Nick Mayhall, an assistant professor of chemistry in the Virginia Tech College of Science, will use his five-year National Science Foundation CAREER Award of more than $575,000 to better understand strongly-correlated molecules by building computer-based methods that can create new algorithms that can then be run on supercomputers.

“Computational models of molecules provide much more detail than lab bench experiments alone can achieve,” Mayhall said. “This means that if a computer model is accurate enough, we can simply run a computational simulation to make predictions about what will happen in nature, reducing cost of research, and providing deeper or at least a complementary insight compared to the laboratory experiment.”

The proverbial hard nut to crack: these strongly correlated molecules have remained difficult to model on a computer because they require simulations which begin with multiple states simultaneously, which precludes the use of most conventional computational algorithms, Mayhall said. Molecules which Mayhall hopes to better describe using models developed in this project are found in molecular magnets, organic photovoltaic materials, and everyday photosynthesis – or the process plants use sunlight to “eat.”

“Because of their small mass and size, molecules are governed by quantum mechanics, and all aspects of chemistry can thus be predicted by ‘simply’ solving the central equation of quantum mechanics,” Mayhall added. “Unfortunately, this equation is incredibly difficult -- or impossible -- to solve exactly on today’s computational resources, and it becomes necessary to make approximations to the solutions.”

Mayhall added that the central goal of the NSF-funded project is to exploit certain aspects of a molecule’s structure or approximate the point of separation to enable more accurate approximations for quantum chemistry simulations. 

“I decided to pursue this particular project because of how different it is from existing approaches,” he said. “The underlying physical concepts in this project connect old foundational ideas in our field, many-body expansions, to more current ideas such as tensor decompositions.”

He said his team of graduate students already has published one paper in the Journal of Chemical Theory and Computation, demonstrating that the main ideas in the project “hold promise.” Future steps include focusing on the development of the computer software and related theory so that both can be applied to industry problems across many scientific fields such as chemistry, biochemistry, and materials.
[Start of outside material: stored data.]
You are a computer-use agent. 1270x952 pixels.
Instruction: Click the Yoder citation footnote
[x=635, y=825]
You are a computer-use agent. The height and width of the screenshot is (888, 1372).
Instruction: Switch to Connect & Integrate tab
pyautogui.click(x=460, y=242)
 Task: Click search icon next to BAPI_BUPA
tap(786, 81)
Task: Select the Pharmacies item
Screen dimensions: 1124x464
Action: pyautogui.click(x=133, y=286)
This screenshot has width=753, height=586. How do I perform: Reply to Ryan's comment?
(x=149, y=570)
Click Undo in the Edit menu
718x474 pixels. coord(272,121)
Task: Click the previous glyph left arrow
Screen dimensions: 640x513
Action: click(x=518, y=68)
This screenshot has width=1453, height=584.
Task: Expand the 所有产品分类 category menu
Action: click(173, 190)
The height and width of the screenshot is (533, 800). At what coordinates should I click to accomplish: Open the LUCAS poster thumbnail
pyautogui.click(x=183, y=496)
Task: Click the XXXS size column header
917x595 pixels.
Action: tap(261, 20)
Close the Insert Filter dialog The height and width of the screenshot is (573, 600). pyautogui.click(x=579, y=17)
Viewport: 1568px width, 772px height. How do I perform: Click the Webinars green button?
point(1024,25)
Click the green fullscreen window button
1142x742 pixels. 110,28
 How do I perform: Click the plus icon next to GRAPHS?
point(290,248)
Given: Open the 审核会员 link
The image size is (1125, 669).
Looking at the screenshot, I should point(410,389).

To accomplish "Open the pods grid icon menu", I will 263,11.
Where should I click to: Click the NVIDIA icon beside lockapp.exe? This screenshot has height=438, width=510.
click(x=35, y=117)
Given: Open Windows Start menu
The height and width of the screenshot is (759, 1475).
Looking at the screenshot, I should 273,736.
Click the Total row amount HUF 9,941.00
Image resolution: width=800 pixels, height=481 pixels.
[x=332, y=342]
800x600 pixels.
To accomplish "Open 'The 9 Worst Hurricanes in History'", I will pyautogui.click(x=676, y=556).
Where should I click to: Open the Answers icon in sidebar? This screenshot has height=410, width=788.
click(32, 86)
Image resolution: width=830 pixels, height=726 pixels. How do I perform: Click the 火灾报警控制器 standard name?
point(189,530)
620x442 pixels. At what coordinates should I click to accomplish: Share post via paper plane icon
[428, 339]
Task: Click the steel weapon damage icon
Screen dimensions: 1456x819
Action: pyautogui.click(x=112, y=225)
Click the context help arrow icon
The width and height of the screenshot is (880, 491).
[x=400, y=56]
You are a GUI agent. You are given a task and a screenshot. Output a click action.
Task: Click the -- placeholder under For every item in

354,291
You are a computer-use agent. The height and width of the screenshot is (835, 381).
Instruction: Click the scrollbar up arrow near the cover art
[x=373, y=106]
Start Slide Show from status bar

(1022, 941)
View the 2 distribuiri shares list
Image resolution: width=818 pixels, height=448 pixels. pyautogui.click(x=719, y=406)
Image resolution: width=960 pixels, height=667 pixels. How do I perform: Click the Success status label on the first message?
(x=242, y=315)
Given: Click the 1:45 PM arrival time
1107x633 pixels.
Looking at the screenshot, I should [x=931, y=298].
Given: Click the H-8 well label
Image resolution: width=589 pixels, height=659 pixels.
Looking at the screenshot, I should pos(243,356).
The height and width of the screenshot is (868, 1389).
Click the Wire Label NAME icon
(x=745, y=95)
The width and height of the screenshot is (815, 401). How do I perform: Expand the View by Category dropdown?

Mayhall earned his bachelor’s degree in chemistry from the University of Southern Indiana in 2006 and a Ph.D. in computational chemistry from Indiana University in 2011. He completed post-doctoral research work at the University of California Berkeley from 2011 to 2015, when he joined Virginia Tech.

The CAREER grant is the National Science Foundation’s most prestigious award, given to creative junior faculty considered likely to become academic leaders of the futureMayhall is one of three College of Science faculty to receive a CAREER Award in 2018, with the other recipients being Guoliang “Greg” Liu, also in chemistry, and Leah Johnson, an assistant professor in the Department of Statistics.